-- start EXTRACTED ENTRIES --

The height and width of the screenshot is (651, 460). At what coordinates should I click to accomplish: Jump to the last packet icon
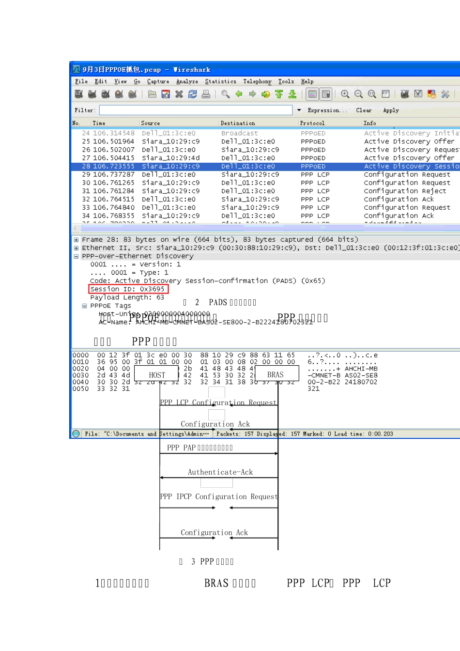pos(292,94)
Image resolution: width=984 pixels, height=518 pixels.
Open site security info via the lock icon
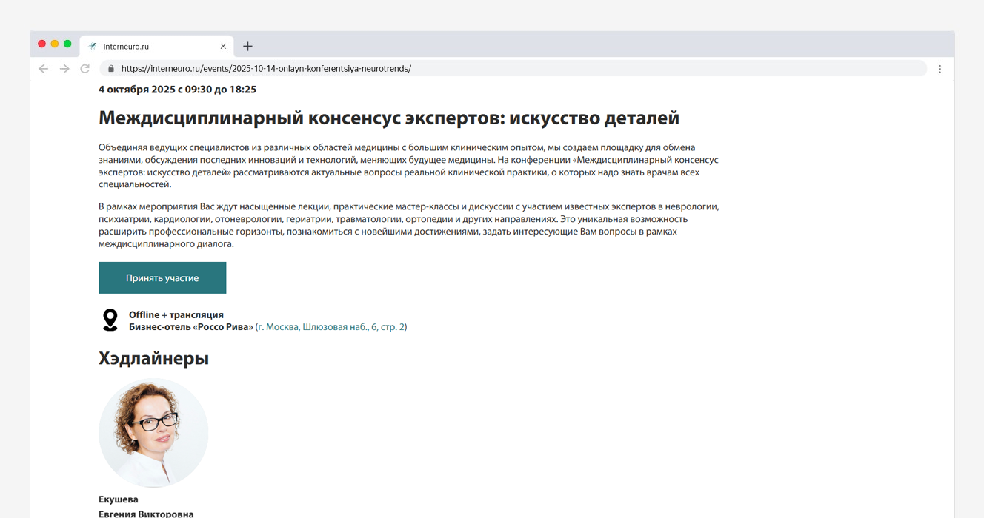[111, 68]
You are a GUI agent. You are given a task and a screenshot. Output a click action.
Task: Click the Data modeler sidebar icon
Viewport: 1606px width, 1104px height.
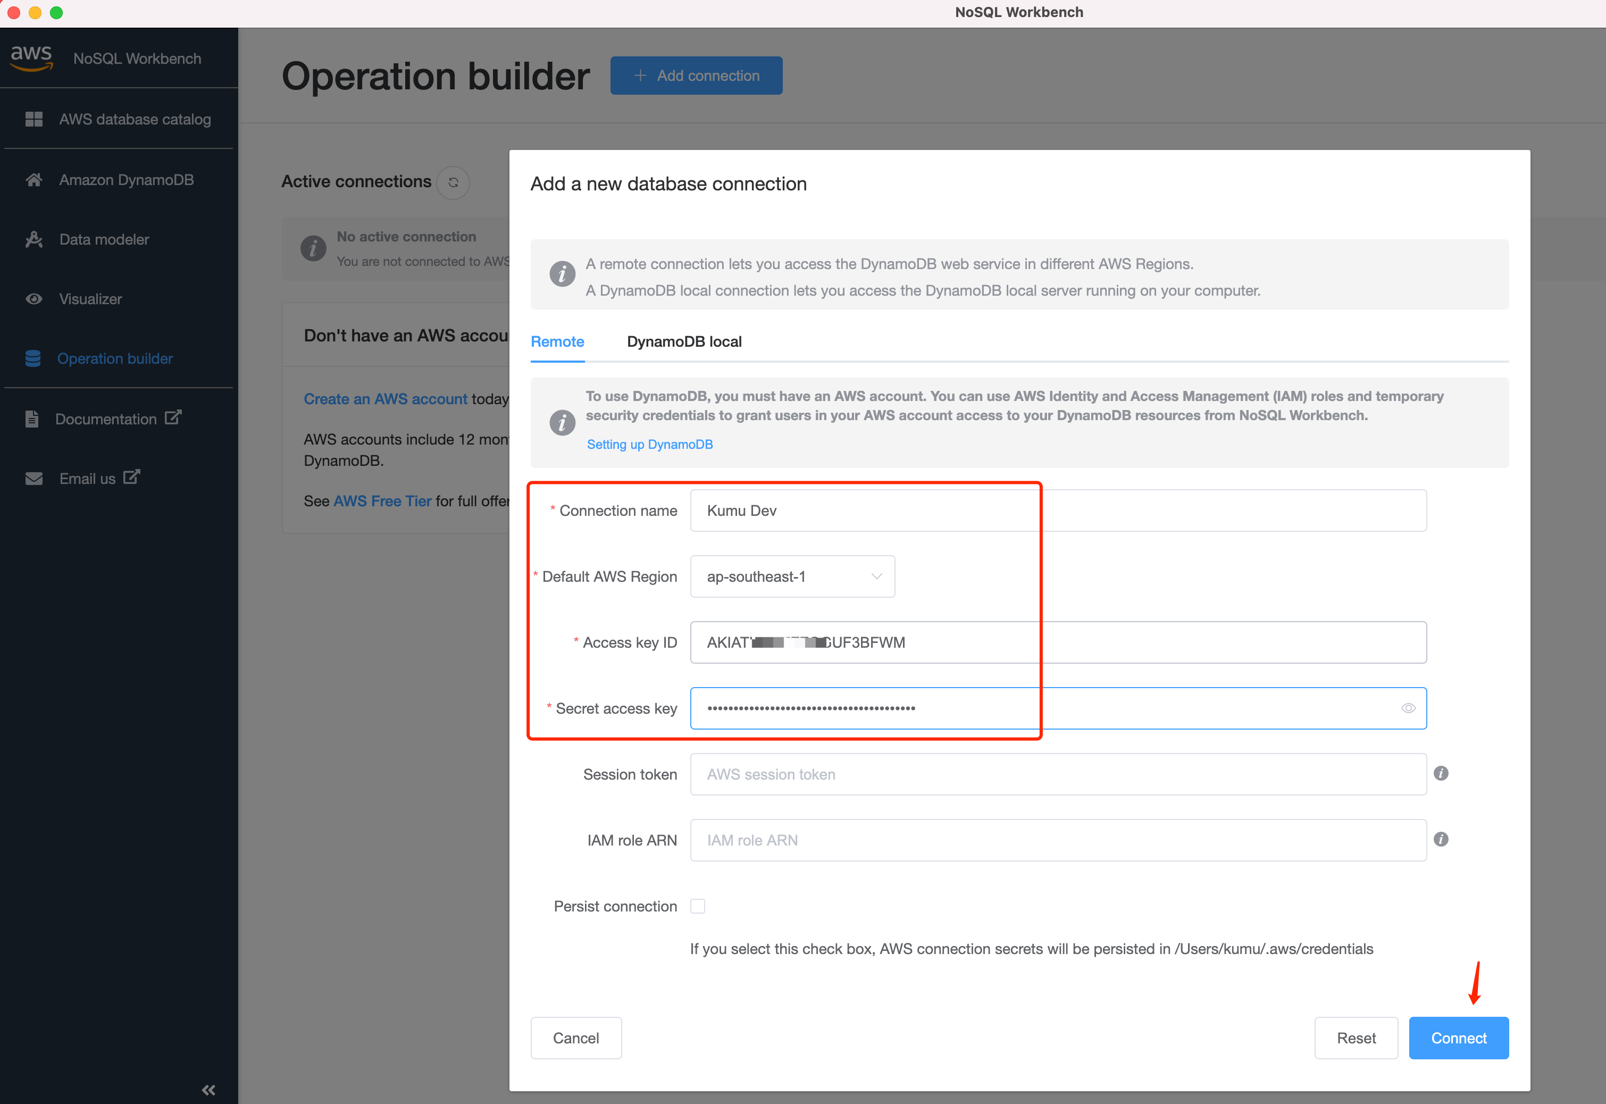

-- end EXTRACTED ENTRIES --

WHAT YOU SHOULD DO. Rewrite every line of the records above, swapping "icon" for "button" wherever it appears and changing nothing else. Leave the pictures out of your answer.

THE RESULT.
The height and width of the screenshot is (651, 460). At what coordinates should I click to accomplish: Jump to the last packet button
pos(292,94)
Image resolution: width=984 pixels, height=518 pixels.
Open site security info via the lock button
[111, 68]
You are a GUI agent. You are given a task and a screenshot. Output a click action.
Task: Click the Data modeler sidebar button
Viewport: 1606px width, 1104px height.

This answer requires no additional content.